Menurut Widodo, kualitas regulasi dapat dilihat dari seberapa efektif implementasinya. Ia berharap bahwa Perda KTR Jatim yang telah disahkan ini telah melalui kajian mendalam dan melibatkan semua pihak yang berkepentingan.
"Saat ini, tidak boleh ada keraguan. Setelah disahkan, harus diterapkan dengan sungguh-sungguh, dengan menjunjung tinggi transparansi dan keterbukaan publik," tegasnya.
Dari perspektif petani tembakau, Imam Wahyudi, Wakil Ketua II Asosiasi Petani Tembakau Indonesia (APTI) Bojonegoro, berharap agar Perda KTR Jatim segera disosialisasikan.
"Para petani tembakau saat ini membutuhkan kepastian dan perlindungan di tengah musim panen yang sedang berlangsung. Peraturan harus segera disosialisasikan, diimplementasikan, dan dievaluasi apakah efektif atau tidak," ujarnya.
Imam menambahkan bahwa pemerintah harus bijak melihat dampak Perda KTR terhadap komunitas tembakau, khususnya di Bojonegoro yang merupakan sentra produksi tembakau di Jawa Timur.
"Peraturan tidak boleh diterapkan secara sepihak tanpa mempertimbangkan keberlangsungan mata pencaharian petani.

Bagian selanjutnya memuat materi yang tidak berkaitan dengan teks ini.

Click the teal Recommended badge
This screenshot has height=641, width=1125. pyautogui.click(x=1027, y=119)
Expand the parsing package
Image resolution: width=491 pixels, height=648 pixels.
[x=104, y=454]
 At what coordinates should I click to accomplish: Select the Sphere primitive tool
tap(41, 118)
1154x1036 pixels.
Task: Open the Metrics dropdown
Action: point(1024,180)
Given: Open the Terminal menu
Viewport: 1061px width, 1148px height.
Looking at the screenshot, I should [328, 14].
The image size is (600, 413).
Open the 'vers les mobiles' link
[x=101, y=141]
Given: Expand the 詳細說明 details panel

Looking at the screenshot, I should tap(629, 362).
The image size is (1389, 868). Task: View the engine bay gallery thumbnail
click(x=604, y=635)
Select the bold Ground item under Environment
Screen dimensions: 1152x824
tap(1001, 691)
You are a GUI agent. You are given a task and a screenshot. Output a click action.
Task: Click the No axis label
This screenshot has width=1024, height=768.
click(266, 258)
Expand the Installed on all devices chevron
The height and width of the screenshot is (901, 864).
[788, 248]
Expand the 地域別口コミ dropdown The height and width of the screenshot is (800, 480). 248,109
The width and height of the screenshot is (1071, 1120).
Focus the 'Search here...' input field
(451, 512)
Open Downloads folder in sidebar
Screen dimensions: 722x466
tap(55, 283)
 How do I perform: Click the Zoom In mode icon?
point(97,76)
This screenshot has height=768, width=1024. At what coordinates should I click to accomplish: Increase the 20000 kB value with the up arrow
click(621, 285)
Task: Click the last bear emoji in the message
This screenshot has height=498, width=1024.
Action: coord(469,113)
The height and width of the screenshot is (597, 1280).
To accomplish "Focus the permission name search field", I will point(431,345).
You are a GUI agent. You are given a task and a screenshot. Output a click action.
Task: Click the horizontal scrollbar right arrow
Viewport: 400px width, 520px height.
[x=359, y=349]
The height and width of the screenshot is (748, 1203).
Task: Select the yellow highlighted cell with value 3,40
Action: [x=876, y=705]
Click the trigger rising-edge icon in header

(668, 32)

Setiap regulasi, seperti Perda KTR ini, pasti akan berpengaruh pada penghidupan petani yang bergantung pada tembakau," kata Imam.
Tahun ini, luas area tanam tembakau di Bojonegoro ditargetkan meningkat menjadi 12.800 hektare, naik dari 11.898 hektare pada 2023. Perkembangan ini menunjukkan betapa pentingnya sektor tembakau bagi ekonomi lokal, dan bagaimana Perda KTR akan mempengaruhi kehidupan banyak orang di wilayah tersebut. (dn)
What's Your Reaction?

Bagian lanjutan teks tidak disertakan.